Violette Morris, à abattre par tous moyens 1. Première comparution

P ersonnalité atypique au destin troublé, Violette Morris (1893 – 1944) est avant tout une pionnière. Née dans une société où les femmes étaient considérées comme des citoyennes de seconde classe, elle n’a cesse de braver les interdits et imposer sa présence dans des activités jusqu’alors réservées aux hommes. Natation, athlétisme, pilotage (automobile et aviation), elle est partout. De plus, elle a très rapidement compris comment utiliser les médias à son avantage et était devenue une véritable « people » avant l’heure. Sa chute sous les balles des Résistants à la fin de la guerre en sera d’autant plus brutale. En choisissant la collaboration avec l’occupant, elle avait scellé son sort.

Aujourd’hui largement passée sous silence, Violette Morris réapparaît néanmoins de temps à autre dans des documentaires historiques ou des fictions (certains se souviendront du Droit chemin de Wilfrid Lupano et Morgann Tanco où elle fait une apparition tonitruante). Les archives d’État des années noires s’ouvrant petit-à-petit, Kris et Bertrand Galic se joignent à Hervé Loiselet (Le bruit de la machine à écrire), Philippe Saada (Juger Pétain) ou Pat Perna (Darnand le bourreau français) pour retracer au plus près une vie extraordinaire achevée dans l’infamie.

Imaginée autour de l’enquête menée par Lucie Gosselin (résistante devenue détective privée sur les traces des nombreux disparus du conflit et ancienne coreligionnaire de Violette), l’intrigue mélange habilement les époques alors que des zones d’ombre demeurent sur les réelles raisons de sa condamnation à mort par l'état-major des FFI à Londres. Retours en arrière purement biographiques, portrait réaliste de la condition féminine durant le premier tiers du XXe siècle et, quand même, un véritable suspens qui se construit tranquillement, la lecture est prenante, quoique touffue par moments.

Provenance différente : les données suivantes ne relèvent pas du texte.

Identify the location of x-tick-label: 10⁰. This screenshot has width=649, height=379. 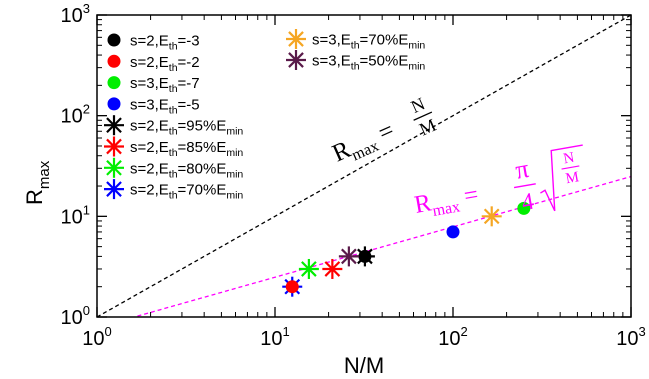
(96, 337).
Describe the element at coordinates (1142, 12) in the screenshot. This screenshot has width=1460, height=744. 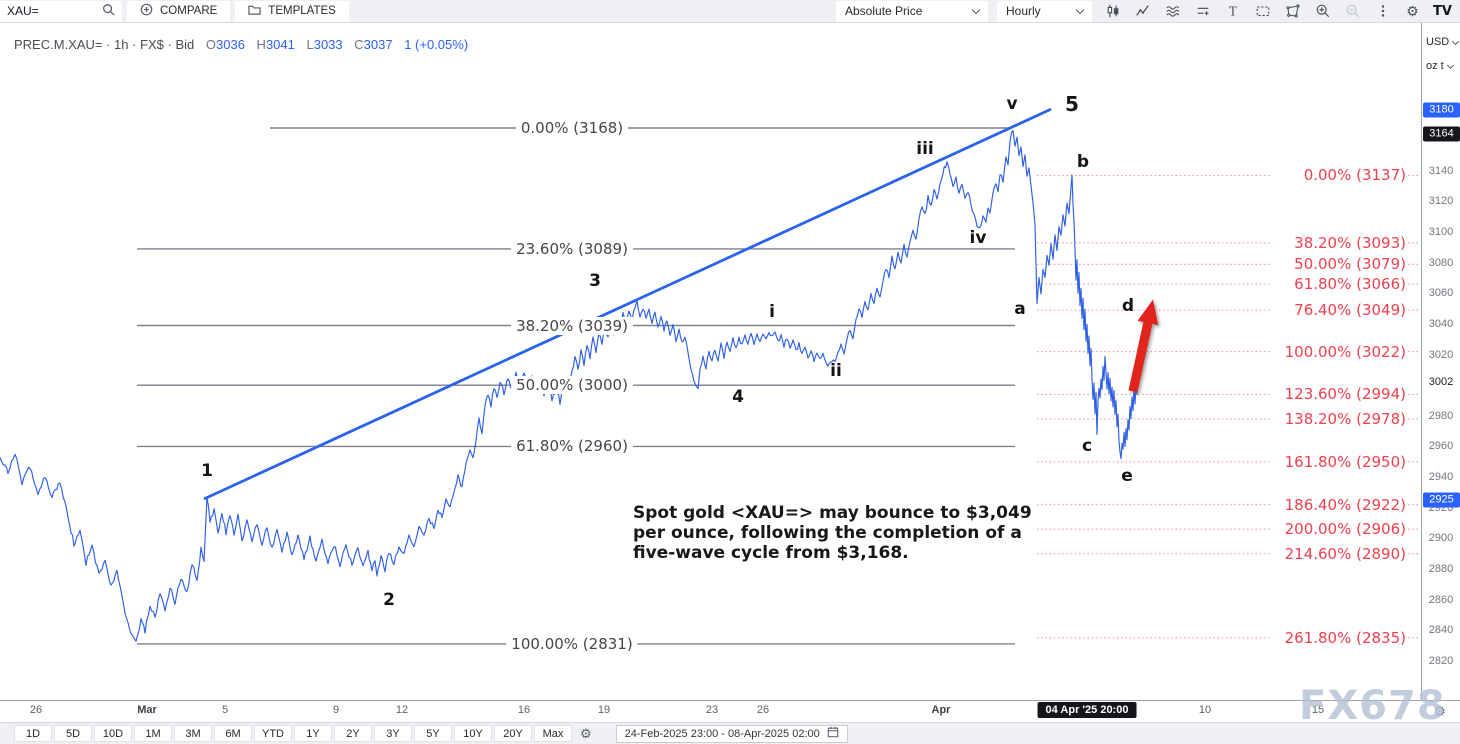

Sans jamais tomber dans l’hagiographie ou le témoignage à charge, les scénaristes font preuve de beaucoup d’honnêteté et, sans doute, de tendresse envers cette femme d’exception.

Graphiquement, Javi Rey réalise un excellent travail de reconstitution. Très axée sur les protagonistes, la mise en page est particulièrement dynamique. Le dessinateur a posé sa « caméra » à hauteur du regard et plonge le lecteur au cœur de l’action. Cette astuce de mise en scène permet de faire digérer les quelques pavés de texte essaimés tout au long de l’album.

Même si le jugement est déjà tombé il y a plus soixante-dix ans, cette Première comparution s’avère totalement aboutie et convaincante.